I discovered HDR a while back. It’s been a while. I stopped paying attention to cameras a long time ago. Then, just browsing through the photography section at B&N, I came across my first mention of HDR. I came to a rudimentary understanding of it. I thought it seemed like a data warehouse and I left that thought there to bounce around in my head. So it’s been bouncing ever since.
I bought a book on some photo manipulating software last year. It’s not like I use that kind of software. But, it was something to read on an airplane, but not what you’d call an airplane read. Tonight, I was wondering if I could sell it at Half-Price Books, but no, there was a chapter on HDR, so I have to read that. I have a better understanding of what it is.
What is HDR?
HDR Imaging, high-dynamic range imaging, captures a larger dynamic range than camera w/o it. It captures 32-bits where a normal camera captures 16-bits. In a photograph that translates into a larger tonal differences between white and black. It lets you do the Zone System in your camera rather than in a darkroom. It attempts to see they way an eye sees. A camera takes one image at one point in time. The human eye sees a series of images and adjusts the contrast on the fly as it attends to various locations in the scene. In the mathematical sense, HDR is local to the normal camera’s global. In the ordinary photograph the global swamps the local and details get lost for better or worse.
In the old days you bracketed the exposure and took three shots -1,0,and +1 hoping that when you got back to the darkroom you’d have a shot you could use. HDR automatically takes a much wider sequence of exposure settings, and constructs a photo where all the details were captured and then puts all the pieces back together from the different shots. Back in the old days, one of the shots was going to be the picture, the best one. In HDR, each shot might have something to contribute to the final picture.
So enough already. How does that get me to something a product manager could use?
Frequency of Use Histograms
As product managers (PMs) we might be envious of the product marketing managers (PMMs) histograms that they get from their SEO analytics and log files. They get a long tail. They understand which conversions worked and which ones didn’t work. They know how their content network is pushing prospects, buying roles, customers, and users to their next sale or use. They can optimize their content to their audiences. Product managers could have the same thing.
Each content conversion has a frequency that you get from the analytics that sum up the clicks recorded in the server logs.
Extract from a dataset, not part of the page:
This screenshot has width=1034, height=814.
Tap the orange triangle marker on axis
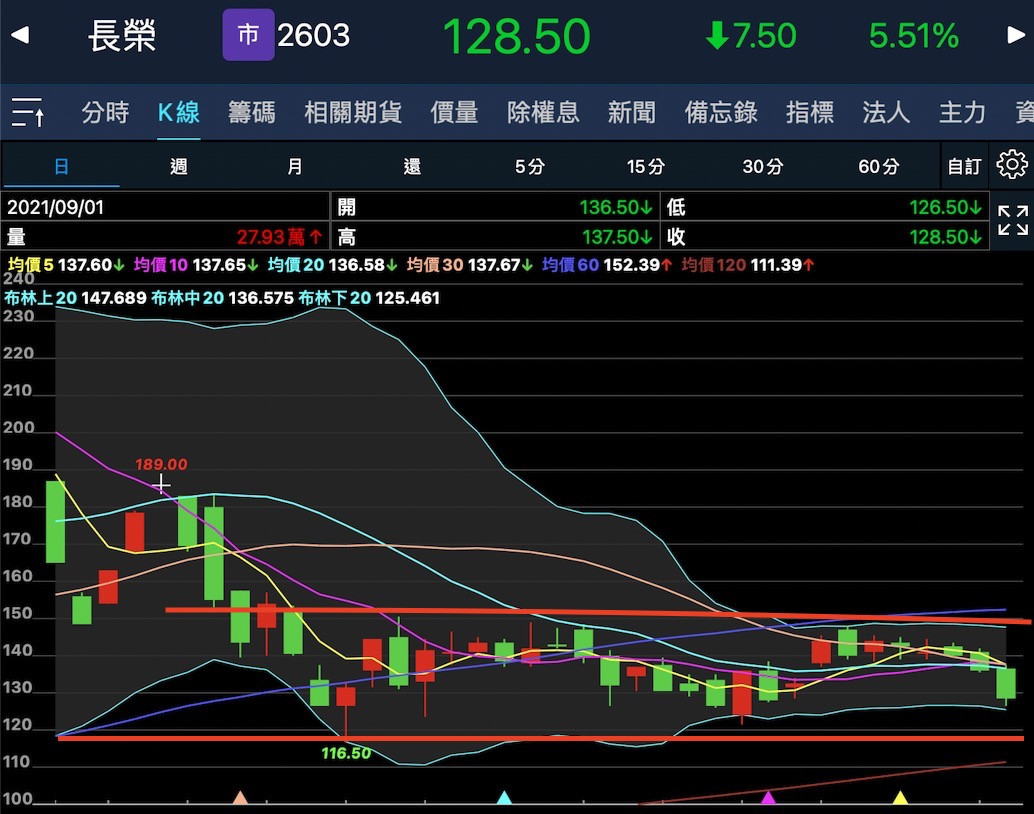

Notice the clicks. They don’t look like UI elements, but at an abstract level, that exactly what they are. So in the parallel universe of product managers, we get the use frequencies for every control in our UI. Since that isn’t an off-the-shelf thing, it would have to be built in. When a user click on button A, the button makes a request to a server, the server logs the request, serves nothing finishing the request. Then, using the same SEO analytics tools, sum up the requests in various ways over various periods, and that gives you the frequency of use histogram for the use of the controls in a collection of controls inside your application or across a collection of applications. Product marketers and product marketing managers would have analytic equality. They both have their frequency of use histograms.
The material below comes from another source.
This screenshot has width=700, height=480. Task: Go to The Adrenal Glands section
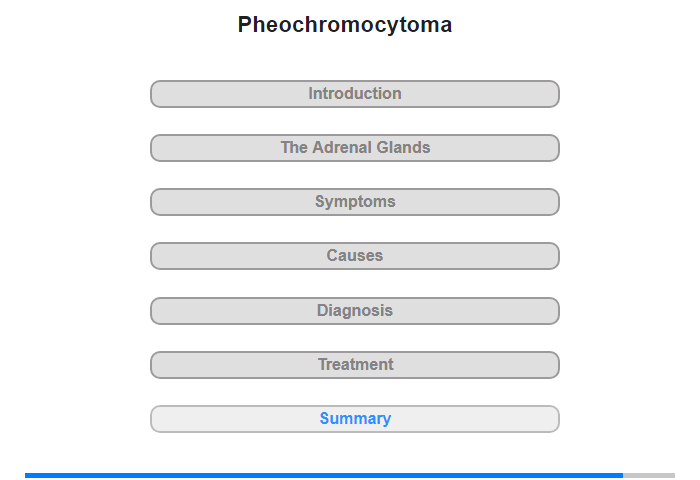pyautogui.click(x=354, y=148)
I’ve written about these frequency of use histograms in other posts.
- Feature Terrains, Networks of Frequencies discussed feature networks, how they end up being networks of frequencies, and how they end up, for our purposes, in frequency of use histograms.
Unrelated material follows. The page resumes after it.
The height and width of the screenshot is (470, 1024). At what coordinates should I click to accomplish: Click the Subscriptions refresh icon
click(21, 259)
- Requirements as Circles hinted at requirements having frequencies, so many layers of a system have frequencies and could have frequency of use histograms.
- Factor Analysis, Long Tails, and Stacks, demonstrated how broader views can be built and integrated.
- In More on Innovation Visualization, I used power law distributions, or long tails to build another integrated view.
I wrote a post where I put the PM histogram on the x-axis and the PMM histogram on the y-axis and coordinated them across the axis of symmetry of an exponential curve. But, it must be lost on a prior blog. That axis of symmetry is one point of control. It would determine the length of the long tails of the product document set/touchpoint collection and product controls.
So we have our frequency of use histograms. In the product managers histogram, each bar would represent a single feature or a rollup of feature frequencies in a give use case. The aggregation would depend on the analyst, the product manager.
A data warehouse aggregates data in different ways. The summing of a single data item could be represented by a histogram; aggregates another. Aggregates can also be represented by pie charts. In the end, data warehouses contains histograms.
Back to the HDR
In photo editing software a photo is, likewise, represented via histograms. A data warehouse is like an ordinary photo. It represents a firm at one moment in time, one interval. Cameras use exposure setting to define the time interval that becomes a photos one moment in time. HDR captures a sequence of various intervals of a given scene, and aggregates the various components of the scene through a wide range of aggregations or data fusions. A data warehouse has captured all of its data, all of its light. A wide range of aggregations, exposures within a data warehouse would be delivered as a result of different SQL queries later aggregated to show the local objects in a global picture. Integration with the firm’s or customer’s factor analysis might drive the contrasts within the system.
Prospects talk to marketers every time they click. Users talk to product marketers every time they click. Make sure every click in your lean experiments get logged. Listen to what users are saying to you with every click.